Once upon a time, there was a woman who fell in love with a shadow the first time she laid eyes on it. Day after day, night after night, she traveled with a shadow puppet. People started to call her "Aunty Tip." On her way, she met other "Moons" traveling just like her. They gathered and called themselves: "The Wandering Moon Performing Group & Endless Journey." Soon the Moons became part of a special performance: "Shadow Theatre." It was said that shadow has a life. Once the Sun sets and the Moon comes out to play, it is sometimes full of joy jumping out of the screen, sometimes sad as if waiting to be discovered. Most of their performances have stories... stories that make people wonder and make them carry on the journey. Contemporary shadow theatre is a science and art that is still a mystery in the country. Though many people have seen it, its mystery still attracts people to come closer and closer until they feel the magic for themselves.

Shadow Theatre offers freedom for the imagination.

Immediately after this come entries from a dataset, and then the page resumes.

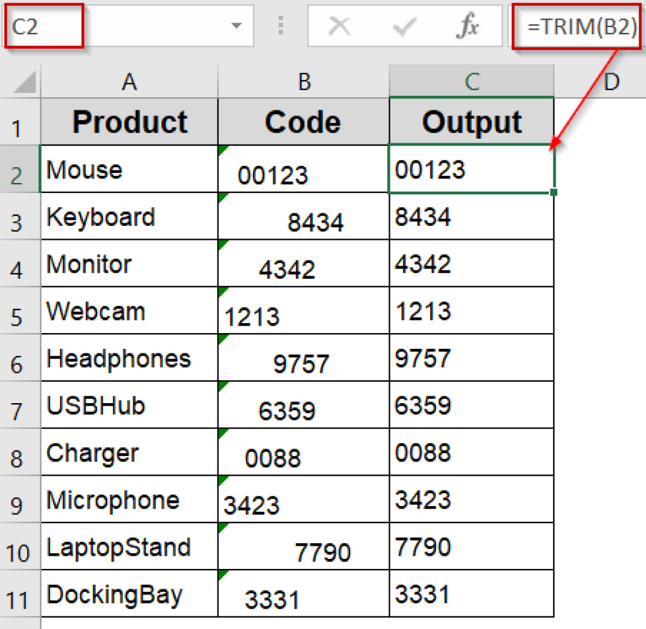The width and height of the screenshot is (646, 629).
Task: Click the green error indicator on cell B2
Action: tap(223, 150)
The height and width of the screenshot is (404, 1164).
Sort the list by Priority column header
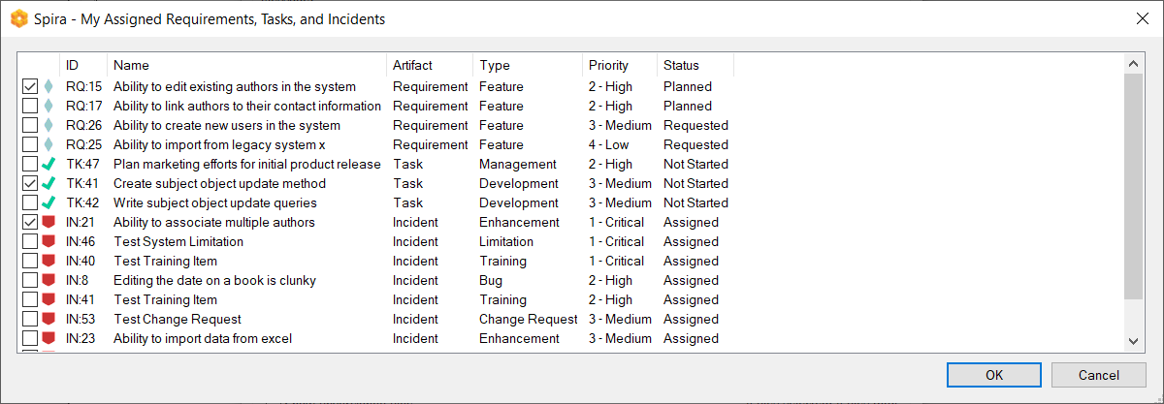(x=608, y=65)
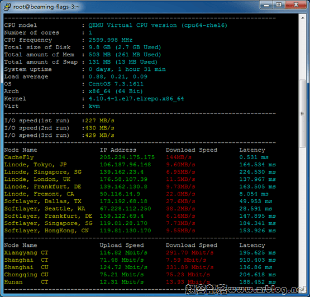Image resolution: width=310 pixels, height=297 pixels.
Task: Click the CacheFly IP address 205.234.175.175
Action: point(127,157)
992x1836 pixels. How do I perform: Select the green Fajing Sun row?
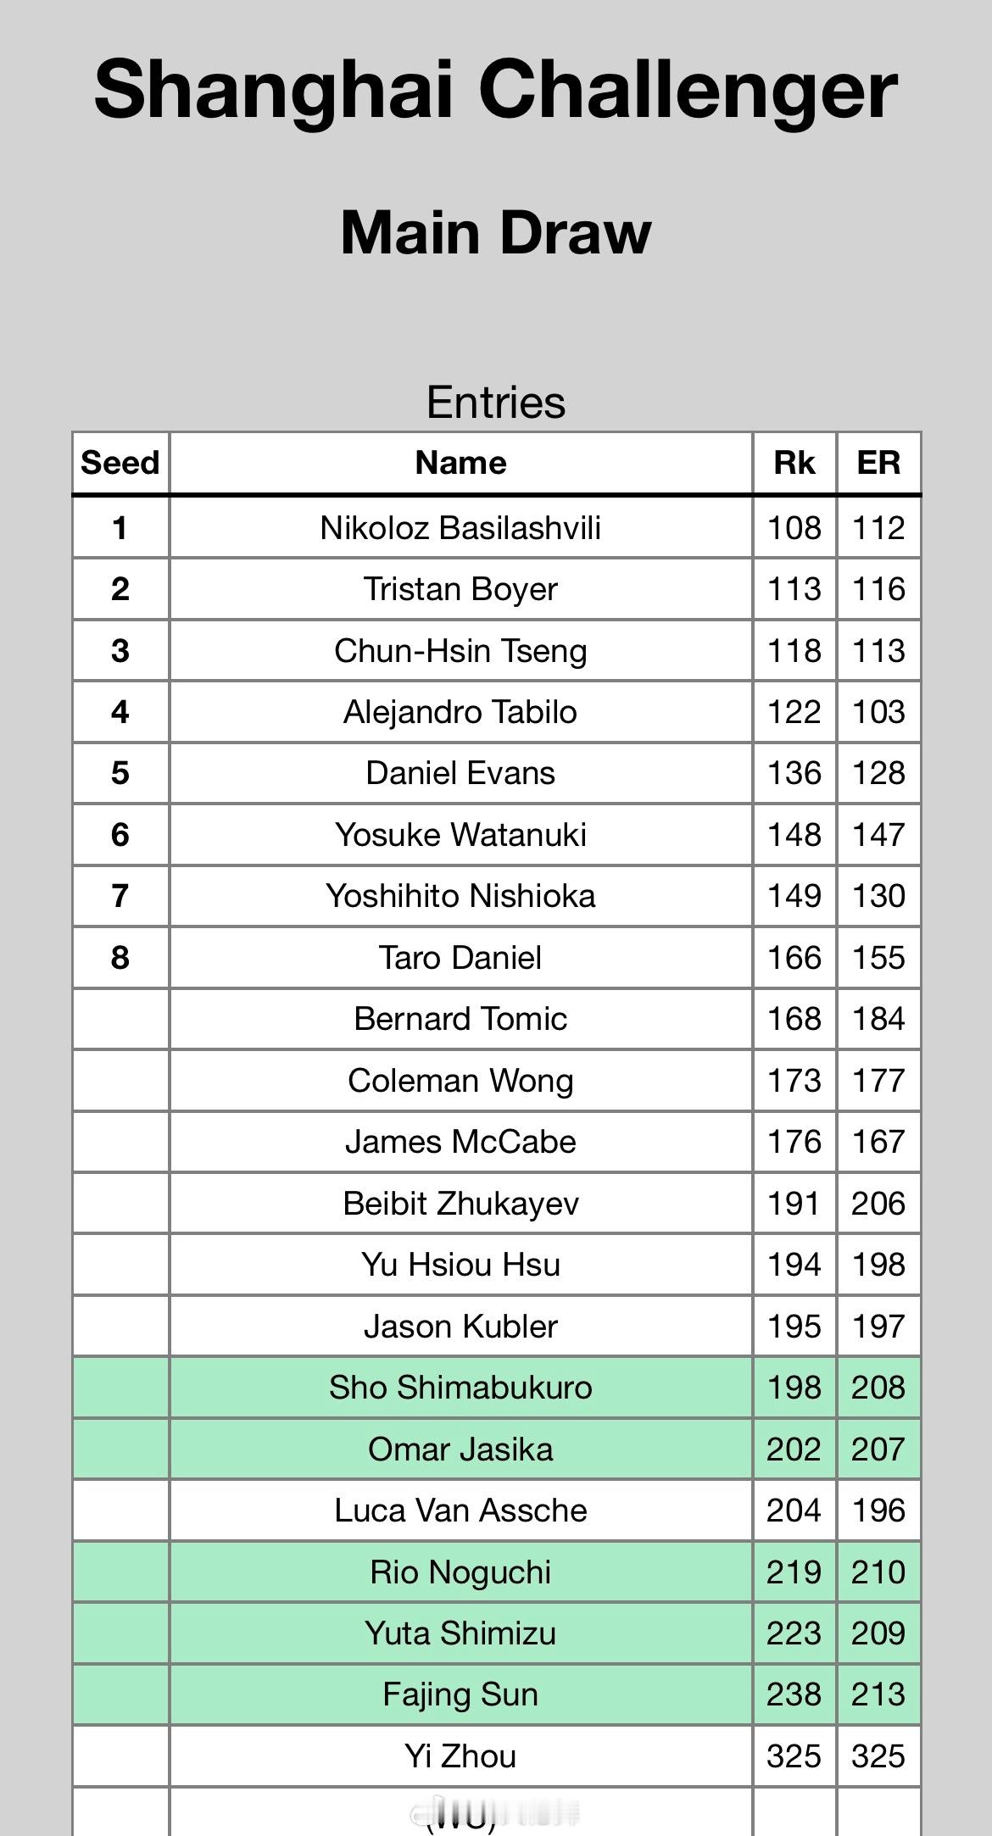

No other performances precisely prove the power of what Antoine de Saint-Exupéry, the author of The Little Prince, once said:  "What is essential is invisible to the eyes." Every time we perform a shadow play, many miracles happen to both performers and audiences. There are thousands of questions we cannot find the answer to. The curiosity of children and grown-ups endlessly pushes them back stage after the performance ends, to see what magic is hidden behind the thin white screen. In every performance, one thing is not forgotten--shadow has its own life though it is made by people and the truth behind such beauty is actually a fragile piece of paper. All puppets have their time to expire. Every journey we take articulates the fact that some day what we're seeing will be gone. One day you'll never see any of them again. You might miss their last performance on the screen. Though similar shadows might be made, they will never ever be the same ones.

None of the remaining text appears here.